* Excerpted data:
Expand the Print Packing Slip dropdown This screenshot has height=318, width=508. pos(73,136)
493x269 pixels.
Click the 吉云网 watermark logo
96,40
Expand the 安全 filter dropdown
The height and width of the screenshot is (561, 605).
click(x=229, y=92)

* Exercise brief: Would you set down every record again, exactly as it appears above?

* Solution to the problem:
Expand the Print Packing Slip dropdown This screenshot has height=318, width=508. pos(73,136)
493x269 pixels.
Click the 吉云网 watermark logo
96,40
Expand the 安全 filter dropdown
The height and width of the screenshot is (561, 605).
click(x=229, y=92)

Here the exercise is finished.